A biochemical guide to yeast adhesins: glycoproteins for social and antisocial occasions

Abstract

Fungi are nonmotile eukaryotes that rely on their adhesins for selective interaction with the environment and with other fungal cells. Glycosylphosphatidylinositol (GPI)-cross-linked adhesins have essential roles in mating, colony morphology, host-pathogen interactions, and biofilm formation. We review the structure and binding properties of cell wall-bound adhesins of ascomycetous yeasts and relate them to their effects on cellular interactions, with particular emphasis on the agglutinins and flocculins of Saccharomyces and the Als proteins of Candida. These glycoproteins share common structural motifs tailored to surface activity and biological function.

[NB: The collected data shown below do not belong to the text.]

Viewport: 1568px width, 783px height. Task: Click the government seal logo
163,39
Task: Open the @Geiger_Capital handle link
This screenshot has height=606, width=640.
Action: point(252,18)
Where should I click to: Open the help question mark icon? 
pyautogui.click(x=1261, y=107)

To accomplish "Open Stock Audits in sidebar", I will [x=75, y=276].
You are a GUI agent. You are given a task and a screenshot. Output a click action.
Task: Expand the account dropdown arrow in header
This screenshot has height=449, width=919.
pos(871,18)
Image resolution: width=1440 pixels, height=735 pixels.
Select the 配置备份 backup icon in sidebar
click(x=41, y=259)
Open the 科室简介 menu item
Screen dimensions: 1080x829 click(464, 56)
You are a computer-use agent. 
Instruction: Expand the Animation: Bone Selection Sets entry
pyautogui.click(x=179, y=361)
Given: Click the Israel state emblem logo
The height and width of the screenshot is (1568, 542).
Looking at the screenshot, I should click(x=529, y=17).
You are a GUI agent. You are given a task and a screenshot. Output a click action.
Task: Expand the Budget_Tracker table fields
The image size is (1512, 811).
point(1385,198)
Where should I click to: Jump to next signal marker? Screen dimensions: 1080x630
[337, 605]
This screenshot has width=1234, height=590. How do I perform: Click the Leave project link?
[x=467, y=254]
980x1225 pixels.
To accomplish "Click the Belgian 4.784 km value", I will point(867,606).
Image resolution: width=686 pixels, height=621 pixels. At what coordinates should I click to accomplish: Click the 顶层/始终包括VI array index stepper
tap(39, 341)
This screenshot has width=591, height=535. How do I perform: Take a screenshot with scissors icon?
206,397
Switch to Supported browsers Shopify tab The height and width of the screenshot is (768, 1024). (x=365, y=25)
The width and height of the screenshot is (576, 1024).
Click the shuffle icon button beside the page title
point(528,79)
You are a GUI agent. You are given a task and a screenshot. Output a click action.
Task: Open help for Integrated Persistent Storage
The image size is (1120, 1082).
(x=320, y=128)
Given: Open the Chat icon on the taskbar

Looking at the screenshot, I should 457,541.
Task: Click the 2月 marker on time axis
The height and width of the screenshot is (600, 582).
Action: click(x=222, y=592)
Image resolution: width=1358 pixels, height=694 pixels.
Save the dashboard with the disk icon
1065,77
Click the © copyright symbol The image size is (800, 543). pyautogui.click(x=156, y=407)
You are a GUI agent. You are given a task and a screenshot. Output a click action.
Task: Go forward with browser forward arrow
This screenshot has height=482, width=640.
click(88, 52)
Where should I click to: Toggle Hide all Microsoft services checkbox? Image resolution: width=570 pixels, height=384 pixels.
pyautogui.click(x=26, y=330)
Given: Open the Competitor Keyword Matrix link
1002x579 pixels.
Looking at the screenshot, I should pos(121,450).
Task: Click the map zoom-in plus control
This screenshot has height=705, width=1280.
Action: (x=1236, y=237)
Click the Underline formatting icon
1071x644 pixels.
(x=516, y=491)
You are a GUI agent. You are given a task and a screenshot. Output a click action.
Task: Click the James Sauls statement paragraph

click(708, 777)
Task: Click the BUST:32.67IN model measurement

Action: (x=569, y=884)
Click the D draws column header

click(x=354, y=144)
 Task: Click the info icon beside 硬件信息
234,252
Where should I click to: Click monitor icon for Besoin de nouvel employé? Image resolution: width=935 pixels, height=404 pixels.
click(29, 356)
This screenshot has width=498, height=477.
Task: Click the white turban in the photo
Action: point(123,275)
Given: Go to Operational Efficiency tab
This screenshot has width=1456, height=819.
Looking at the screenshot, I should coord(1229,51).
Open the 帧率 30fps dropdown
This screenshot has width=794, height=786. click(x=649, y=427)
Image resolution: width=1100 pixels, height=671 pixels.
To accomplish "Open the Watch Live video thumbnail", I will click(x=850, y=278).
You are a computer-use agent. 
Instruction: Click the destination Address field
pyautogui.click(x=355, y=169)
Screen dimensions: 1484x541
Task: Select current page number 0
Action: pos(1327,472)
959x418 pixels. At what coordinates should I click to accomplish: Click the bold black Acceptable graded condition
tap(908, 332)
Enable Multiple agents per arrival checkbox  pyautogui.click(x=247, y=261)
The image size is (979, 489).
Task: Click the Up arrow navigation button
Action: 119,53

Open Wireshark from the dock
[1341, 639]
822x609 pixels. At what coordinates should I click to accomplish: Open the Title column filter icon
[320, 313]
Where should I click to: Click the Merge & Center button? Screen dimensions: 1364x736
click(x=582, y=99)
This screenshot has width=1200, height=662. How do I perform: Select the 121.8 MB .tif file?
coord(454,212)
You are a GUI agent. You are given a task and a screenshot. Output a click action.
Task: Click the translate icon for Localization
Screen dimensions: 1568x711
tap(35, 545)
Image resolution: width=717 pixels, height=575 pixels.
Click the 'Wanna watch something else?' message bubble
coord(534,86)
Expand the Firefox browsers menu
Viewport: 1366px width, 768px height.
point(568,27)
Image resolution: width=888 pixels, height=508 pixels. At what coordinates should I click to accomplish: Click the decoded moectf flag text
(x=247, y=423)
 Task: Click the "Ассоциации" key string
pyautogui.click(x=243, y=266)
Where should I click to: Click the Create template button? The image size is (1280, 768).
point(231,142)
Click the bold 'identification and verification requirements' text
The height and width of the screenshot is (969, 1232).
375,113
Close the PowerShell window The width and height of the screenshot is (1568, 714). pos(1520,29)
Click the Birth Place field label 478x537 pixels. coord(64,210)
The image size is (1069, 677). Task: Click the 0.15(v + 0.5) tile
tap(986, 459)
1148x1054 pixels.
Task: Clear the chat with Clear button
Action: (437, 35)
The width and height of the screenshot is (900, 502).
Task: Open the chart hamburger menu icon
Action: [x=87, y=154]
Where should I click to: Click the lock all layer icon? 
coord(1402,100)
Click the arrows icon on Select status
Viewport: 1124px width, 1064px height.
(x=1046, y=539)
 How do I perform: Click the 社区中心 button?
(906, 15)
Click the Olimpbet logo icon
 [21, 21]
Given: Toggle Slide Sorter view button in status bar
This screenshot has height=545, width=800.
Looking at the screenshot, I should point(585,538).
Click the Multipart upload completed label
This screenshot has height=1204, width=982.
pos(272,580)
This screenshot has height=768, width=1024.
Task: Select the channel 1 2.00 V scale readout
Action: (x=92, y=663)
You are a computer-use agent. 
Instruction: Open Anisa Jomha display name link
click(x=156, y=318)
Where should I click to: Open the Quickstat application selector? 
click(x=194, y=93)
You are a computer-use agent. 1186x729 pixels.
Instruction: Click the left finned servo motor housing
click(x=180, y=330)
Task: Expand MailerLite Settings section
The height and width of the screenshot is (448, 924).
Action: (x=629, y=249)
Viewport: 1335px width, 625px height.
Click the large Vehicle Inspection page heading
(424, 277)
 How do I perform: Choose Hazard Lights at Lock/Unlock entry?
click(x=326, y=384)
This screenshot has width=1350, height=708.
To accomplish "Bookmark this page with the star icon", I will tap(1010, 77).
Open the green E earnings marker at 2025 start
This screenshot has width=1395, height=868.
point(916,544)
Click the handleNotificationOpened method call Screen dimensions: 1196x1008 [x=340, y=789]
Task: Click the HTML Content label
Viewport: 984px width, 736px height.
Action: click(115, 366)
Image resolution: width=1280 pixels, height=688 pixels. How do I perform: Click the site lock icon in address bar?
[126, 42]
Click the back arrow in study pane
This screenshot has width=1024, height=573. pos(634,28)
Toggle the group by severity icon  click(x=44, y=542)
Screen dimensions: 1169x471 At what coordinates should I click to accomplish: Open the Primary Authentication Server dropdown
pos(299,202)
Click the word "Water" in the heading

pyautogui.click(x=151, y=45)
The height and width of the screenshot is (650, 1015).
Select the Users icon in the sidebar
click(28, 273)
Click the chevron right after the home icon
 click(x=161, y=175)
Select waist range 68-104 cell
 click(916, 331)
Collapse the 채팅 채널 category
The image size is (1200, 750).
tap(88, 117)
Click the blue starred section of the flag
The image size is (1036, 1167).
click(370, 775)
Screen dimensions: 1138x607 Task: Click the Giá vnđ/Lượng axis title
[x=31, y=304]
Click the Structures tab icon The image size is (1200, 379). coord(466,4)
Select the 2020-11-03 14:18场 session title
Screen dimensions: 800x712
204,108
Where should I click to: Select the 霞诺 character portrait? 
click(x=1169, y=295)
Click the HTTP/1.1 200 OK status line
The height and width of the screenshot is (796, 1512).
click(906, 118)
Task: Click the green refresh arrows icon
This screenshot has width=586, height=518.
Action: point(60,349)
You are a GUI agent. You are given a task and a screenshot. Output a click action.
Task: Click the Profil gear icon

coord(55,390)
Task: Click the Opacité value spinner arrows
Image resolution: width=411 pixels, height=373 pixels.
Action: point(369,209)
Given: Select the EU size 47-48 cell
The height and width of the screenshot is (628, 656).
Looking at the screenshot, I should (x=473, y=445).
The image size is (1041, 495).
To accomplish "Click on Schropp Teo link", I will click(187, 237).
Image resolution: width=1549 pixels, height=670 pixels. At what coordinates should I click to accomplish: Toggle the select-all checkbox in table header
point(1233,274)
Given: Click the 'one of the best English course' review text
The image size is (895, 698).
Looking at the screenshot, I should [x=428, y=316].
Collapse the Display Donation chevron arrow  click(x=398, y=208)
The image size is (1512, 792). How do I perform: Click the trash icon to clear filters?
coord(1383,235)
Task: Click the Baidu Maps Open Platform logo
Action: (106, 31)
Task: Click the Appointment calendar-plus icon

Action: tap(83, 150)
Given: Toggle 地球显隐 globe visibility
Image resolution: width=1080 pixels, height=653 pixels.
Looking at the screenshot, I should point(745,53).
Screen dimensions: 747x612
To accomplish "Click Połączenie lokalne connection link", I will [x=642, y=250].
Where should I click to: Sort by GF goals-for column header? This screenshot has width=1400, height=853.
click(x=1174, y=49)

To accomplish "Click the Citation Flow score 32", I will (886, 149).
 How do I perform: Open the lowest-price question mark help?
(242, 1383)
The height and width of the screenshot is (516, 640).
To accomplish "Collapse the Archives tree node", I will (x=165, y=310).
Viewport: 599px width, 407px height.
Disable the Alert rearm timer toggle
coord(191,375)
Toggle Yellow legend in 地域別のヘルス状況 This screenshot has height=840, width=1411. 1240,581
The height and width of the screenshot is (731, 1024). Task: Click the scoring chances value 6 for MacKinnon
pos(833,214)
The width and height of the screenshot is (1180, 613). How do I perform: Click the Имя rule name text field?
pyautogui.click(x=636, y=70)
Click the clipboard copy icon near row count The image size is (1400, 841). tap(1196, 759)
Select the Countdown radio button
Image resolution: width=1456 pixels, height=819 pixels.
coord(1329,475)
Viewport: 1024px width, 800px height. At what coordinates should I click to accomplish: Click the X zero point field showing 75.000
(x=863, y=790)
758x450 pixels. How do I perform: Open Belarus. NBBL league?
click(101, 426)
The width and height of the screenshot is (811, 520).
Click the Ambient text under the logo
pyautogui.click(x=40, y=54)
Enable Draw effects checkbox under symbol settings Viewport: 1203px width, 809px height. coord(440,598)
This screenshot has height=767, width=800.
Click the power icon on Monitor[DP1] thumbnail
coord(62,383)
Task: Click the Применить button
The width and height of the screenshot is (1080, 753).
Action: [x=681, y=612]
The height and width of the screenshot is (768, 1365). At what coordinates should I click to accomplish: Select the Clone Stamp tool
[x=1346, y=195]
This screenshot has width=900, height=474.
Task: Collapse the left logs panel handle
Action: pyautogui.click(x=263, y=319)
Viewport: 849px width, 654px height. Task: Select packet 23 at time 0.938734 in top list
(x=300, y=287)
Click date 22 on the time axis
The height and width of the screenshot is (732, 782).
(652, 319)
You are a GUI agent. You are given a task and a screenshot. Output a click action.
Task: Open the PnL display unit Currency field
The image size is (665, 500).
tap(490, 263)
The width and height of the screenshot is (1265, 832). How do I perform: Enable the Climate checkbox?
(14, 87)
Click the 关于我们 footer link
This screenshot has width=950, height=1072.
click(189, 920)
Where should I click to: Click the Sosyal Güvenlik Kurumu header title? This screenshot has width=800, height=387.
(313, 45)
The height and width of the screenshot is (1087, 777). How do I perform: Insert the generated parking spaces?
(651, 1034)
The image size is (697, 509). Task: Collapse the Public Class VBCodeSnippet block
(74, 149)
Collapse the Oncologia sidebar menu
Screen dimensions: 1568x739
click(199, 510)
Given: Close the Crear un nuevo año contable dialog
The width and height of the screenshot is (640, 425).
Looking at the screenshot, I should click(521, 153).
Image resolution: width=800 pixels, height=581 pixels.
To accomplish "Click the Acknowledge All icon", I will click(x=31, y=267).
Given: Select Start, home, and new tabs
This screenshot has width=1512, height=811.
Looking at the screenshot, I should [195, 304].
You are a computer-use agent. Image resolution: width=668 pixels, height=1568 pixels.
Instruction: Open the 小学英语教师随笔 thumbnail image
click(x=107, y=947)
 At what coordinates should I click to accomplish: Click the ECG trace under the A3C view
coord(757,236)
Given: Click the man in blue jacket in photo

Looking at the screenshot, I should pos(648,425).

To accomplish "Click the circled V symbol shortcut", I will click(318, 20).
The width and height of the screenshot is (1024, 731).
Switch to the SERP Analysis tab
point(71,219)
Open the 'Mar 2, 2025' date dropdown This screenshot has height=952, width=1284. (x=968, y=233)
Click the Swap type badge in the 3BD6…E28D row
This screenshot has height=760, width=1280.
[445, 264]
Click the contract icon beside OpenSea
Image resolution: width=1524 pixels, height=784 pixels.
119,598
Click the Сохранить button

After being secreted to the outer face of the plasma membrane, they are covalently anchored in the wall through modified GPI anchors, with their binding domains elevated beyond the wall surface on highly glycosylated extended stalks. N-terminal globular domains bind peptide or sugar ligands, with between millimolar and nanomolar affinities. These affinities and the high density of adhesins and ligands at the cell surface determine microscopic and macroscopic characteristics of cell-cell associations. Central domains often include Thr-rich tandemly repeated sequences that are highly glycosylated. These domains potentiate cell-to-cell binding, but the molecular mechanism of such an association is not yet clear. These repeats also mediate recombination between repeats and between genes. The high levels of recombination and epigenetic regulation are sources of variation which enable the population to continually exploit new niches and resources.

FIG. 1.

Molecular features of representative yeast adhesins. These features are based on HCA plots of the adhesins. (A) HCA plot of the N-terminal 440 residues of Flo1p. HCA draws each open reading frame as a helical projection, which is vertically repeated. Individual amino acids are plotted and colored red for acidic, blue for basic, and green for hydrophobic, with hydrophobic patches bounded by black lines. Thr residues are drawn as hollow squares, Ser as dark-centered squares, Gly as diamonds, and Pro as red stars. Cys residues are marked with triangles below the HCA plot, and N-glycosylation sites are marked with maroon hexagons. Transparent boxes designate the N-terminal secretion signal (light blue) and the beginning of a tandem repeat region (open box). The line below the right-hand end shows that the Thr content of the repeat region is >25%. (B) Summary of HCAs of representative yeast adhesins, aligned at the C termini, where they are linked to cell wall polysaccharide through the GPI anchor remnant. N-terminal secretion signals are light blue, and GPI addition signals are green. Repeated sequences are boxed. Diagonal stripes in white boxes indicate tandem repeats that are not homologous to other repeats in the illustrated proteins. Where similar sequences recur, they are boxed and tinted in the same color. Potential N-glycosylation sites are shown as maroon hexagons above each open reading frame. Cys residues are shown as triangles below each open reading frame and are linked where the disulfide bonds have been mapped. The content of Thr is denoted by bars below each open reading frame, which are dotted where the Thr content exceeds 20% and solid where it exceeds 25%. (The frequency in the entire S. cerevisiae genome is 6%.)

FIG. 2.

Adhesin concentration in vivo. A scale drawing shows complementary 100,000-Da adhesins displayed on cell walls of two apposing yeast cells at the “moderate” surface concentration of about 2.5 × 10⁴ molecules per cell, corresponding to a cell surface concentration of ∼4 × 10⁻⁴ M. This surface concentration is approximately equivalent to that in a solution with 40 mg/ml of each of the adhesins, which is 100-fold greater than the usual concentrations in biochemical experiments with these proteins. The cell diameters are 4 μm, and a 1-μm by 1-μm section of each cell wall is shown as a curved tan sector with internal structure omitted. The lengths of proteins (∼100 nm) are drawn to scale, but the thickness is exaggerated to improve visibility.

FIG. 3.

Several phenotypes associated with the adhesin Flo11p. (A) Flocculation of S. cerevisiae var. diastaticus is Flo11 dependent. Yeast cultures of equal cell densities were vortexed vigorously and photographed at the indicated time intervals after mixing. Left tubes, wild-type haploid cells; right tubes, isogenic yeast with FLO11 deletion. (B) S. cerevisiae strain Σ1278b form Flo11-dependent biofilms. A single colony of yeast is shown growing on semisolid medium in a standard 100-mm petri dish (101). The biofilm with its characteristic floral structure requires Flo11 for its formation. (C) Diploid Σ1278b strains form branched chains of cells called pseudohyphae in response to nitrogen starvation. Formation of these chains requires Flo11p (81).